Is it possible to “hold” values without owning them?  Ask 10 people in the street whether they think honesty (for example) is a great value, and 9.5 of them will say yes. Ask the same 10 people whether they are always honest, and there will be fewer affirmations – that’s if they answer honestly of course 🙂

If a value is not owned then it’s just “nice”.  It’s nice to think about, perhaps it even evokes pleasant feelings, but if I have not made it my own I will simply forsake it as soon as it costs me too much – and perhaps I won’t even miss it when it’s gone.  It will be a valueless value.

How do we internalise good values?  Perhaps even the language of value ownership is too weak, because it still sees values as part of what we have, rather than as part of who we are.  In many ways, it’s a question of identity.  Where do we draw our identity from?  Which story are we living in, and what is our role in it?  Beneath the surface of our espoused beliefs, where do our true loyalties lie?
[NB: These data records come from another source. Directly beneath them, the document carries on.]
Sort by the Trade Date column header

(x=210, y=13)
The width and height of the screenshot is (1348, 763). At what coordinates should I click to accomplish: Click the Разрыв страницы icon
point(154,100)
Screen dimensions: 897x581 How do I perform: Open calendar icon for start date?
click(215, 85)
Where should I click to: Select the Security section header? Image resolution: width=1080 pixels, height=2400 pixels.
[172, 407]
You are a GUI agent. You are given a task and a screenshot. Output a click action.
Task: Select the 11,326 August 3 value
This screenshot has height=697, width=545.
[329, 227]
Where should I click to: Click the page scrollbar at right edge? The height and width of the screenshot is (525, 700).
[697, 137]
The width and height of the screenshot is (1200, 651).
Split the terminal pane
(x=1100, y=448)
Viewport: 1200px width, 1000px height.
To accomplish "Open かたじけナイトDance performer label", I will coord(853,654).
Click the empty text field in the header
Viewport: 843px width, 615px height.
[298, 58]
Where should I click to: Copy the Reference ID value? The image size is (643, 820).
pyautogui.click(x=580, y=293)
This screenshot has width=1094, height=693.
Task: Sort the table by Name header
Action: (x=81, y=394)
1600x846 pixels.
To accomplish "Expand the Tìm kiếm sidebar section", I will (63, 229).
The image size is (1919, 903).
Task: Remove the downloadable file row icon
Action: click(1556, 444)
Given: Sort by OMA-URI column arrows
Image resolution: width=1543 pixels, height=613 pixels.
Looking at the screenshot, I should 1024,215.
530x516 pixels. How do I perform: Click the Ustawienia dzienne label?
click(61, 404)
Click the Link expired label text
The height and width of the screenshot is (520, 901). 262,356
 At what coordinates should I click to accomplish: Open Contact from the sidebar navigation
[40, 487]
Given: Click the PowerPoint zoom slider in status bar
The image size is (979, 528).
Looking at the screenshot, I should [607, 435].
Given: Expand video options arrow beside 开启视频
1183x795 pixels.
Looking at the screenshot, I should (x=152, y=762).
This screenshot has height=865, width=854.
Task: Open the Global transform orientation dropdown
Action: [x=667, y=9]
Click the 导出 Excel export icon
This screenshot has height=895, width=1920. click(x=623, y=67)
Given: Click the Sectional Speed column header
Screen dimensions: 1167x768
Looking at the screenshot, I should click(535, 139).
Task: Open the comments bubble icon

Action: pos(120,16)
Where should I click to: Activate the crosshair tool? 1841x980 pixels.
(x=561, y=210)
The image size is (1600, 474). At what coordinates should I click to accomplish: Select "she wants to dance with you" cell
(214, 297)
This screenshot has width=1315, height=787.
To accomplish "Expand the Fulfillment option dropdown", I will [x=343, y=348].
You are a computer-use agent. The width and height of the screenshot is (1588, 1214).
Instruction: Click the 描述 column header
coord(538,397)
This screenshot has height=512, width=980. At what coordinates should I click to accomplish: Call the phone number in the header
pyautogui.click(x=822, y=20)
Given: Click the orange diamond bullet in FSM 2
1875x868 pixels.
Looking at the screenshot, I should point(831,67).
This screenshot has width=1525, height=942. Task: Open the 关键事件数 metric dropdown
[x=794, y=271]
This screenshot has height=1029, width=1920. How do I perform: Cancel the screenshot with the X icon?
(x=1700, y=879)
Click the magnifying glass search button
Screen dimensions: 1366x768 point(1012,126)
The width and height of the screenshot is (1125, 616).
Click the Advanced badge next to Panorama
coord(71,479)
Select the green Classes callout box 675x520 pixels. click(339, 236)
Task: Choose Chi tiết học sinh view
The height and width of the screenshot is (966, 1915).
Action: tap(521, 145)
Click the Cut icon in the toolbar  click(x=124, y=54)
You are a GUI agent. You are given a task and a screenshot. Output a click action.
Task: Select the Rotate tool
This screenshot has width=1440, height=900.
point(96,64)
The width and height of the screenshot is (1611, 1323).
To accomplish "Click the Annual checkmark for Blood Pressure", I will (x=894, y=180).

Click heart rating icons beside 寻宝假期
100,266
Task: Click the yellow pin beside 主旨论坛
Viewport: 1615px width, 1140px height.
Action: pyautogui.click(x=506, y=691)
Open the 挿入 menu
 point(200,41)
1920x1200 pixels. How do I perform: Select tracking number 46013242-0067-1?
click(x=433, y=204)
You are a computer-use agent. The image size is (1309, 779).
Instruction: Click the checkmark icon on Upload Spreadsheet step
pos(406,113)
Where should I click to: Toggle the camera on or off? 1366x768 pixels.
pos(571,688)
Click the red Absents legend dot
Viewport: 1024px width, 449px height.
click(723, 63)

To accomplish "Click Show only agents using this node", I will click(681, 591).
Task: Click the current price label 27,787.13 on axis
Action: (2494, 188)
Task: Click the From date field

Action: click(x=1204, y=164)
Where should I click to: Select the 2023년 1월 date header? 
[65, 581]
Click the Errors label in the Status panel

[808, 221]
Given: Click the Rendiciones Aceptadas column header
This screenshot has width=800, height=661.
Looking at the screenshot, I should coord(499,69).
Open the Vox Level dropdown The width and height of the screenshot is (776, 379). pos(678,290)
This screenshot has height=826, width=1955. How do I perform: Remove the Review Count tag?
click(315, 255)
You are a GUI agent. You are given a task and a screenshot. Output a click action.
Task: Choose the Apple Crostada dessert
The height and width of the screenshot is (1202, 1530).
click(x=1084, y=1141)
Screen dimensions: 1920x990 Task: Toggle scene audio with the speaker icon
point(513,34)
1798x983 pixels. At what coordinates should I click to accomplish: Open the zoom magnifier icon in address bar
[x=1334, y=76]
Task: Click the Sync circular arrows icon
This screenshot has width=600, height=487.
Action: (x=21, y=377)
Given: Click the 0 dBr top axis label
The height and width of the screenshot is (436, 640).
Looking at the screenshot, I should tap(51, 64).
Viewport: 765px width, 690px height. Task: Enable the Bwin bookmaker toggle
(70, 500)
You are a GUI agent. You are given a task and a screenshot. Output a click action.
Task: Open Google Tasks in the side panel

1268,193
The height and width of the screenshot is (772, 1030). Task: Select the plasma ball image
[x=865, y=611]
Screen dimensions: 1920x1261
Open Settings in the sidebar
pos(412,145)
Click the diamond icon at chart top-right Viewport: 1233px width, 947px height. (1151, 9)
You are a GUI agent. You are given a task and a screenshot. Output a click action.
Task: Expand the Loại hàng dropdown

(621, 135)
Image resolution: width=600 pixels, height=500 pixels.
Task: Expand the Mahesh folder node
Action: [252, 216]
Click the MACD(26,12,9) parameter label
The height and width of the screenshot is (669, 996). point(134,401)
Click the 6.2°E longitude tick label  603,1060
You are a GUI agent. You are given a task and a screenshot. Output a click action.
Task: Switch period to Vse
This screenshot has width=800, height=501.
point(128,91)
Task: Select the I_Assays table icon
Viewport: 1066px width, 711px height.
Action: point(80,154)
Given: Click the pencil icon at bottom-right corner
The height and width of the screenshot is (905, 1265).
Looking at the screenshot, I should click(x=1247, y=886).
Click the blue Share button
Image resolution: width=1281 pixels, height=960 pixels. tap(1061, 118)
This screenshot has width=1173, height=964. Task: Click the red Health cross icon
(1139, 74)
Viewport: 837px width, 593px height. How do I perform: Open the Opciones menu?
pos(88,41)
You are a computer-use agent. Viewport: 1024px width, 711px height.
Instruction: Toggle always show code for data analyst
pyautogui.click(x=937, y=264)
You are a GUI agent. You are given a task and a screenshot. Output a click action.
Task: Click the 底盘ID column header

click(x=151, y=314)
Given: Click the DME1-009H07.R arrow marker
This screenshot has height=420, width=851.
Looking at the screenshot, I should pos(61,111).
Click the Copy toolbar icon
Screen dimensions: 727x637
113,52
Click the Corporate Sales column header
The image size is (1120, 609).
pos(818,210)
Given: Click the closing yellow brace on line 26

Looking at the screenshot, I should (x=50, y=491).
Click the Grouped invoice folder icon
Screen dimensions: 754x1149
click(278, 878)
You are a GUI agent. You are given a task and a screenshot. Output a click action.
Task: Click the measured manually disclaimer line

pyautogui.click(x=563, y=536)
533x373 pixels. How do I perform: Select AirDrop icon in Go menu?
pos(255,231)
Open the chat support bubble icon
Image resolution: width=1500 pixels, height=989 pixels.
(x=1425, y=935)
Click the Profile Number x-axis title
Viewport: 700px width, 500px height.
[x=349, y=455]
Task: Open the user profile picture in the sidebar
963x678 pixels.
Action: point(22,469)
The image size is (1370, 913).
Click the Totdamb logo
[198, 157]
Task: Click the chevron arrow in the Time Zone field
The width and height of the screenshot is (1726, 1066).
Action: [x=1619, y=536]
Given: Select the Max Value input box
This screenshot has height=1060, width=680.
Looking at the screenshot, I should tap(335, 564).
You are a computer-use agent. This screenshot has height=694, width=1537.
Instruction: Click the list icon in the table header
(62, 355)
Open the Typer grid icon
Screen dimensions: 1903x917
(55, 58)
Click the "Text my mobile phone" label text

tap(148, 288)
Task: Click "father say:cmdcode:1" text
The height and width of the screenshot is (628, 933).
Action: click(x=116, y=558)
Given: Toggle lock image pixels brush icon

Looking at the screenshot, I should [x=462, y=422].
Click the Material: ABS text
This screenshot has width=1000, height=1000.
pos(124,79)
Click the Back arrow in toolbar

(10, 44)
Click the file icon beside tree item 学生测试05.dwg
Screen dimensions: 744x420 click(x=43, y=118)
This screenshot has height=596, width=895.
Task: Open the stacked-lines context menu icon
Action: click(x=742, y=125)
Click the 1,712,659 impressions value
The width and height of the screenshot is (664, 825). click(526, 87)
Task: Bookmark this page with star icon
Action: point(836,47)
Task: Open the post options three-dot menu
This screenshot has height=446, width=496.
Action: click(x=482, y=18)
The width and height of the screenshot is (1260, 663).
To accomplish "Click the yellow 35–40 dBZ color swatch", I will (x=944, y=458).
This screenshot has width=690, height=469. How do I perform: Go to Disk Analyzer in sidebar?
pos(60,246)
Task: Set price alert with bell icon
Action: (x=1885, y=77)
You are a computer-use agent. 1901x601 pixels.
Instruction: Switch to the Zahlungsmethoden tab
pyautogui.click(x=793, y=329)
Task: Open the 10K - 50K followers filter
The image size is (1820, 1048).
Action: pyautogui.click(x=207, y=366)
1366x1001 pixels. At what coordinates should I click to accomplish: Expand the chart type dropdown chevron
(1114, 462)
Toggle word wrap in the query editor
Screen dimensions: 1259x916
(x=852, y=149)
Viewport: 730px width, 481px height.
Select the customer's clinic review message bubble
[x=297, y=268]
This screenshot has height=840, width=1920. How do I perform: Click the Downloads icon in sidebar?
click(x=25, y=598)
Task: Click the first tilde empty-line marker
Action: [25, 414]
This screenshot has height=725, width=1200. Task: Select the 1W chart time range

I think this is such a great question.  And a relevant one, because when we’re under pressure, as most of us are in times such as these, our true values or loyalties emerge. How many companies have really “nice” values, that no-one truely lives.  My mother always told me: “Don’t do as I do, do as I tell you”, unfortunately that no longer works in business, now I wil only listen to what you say if you do it as well. Problem is that most leaders are like my mother, they have a “say-do” gap.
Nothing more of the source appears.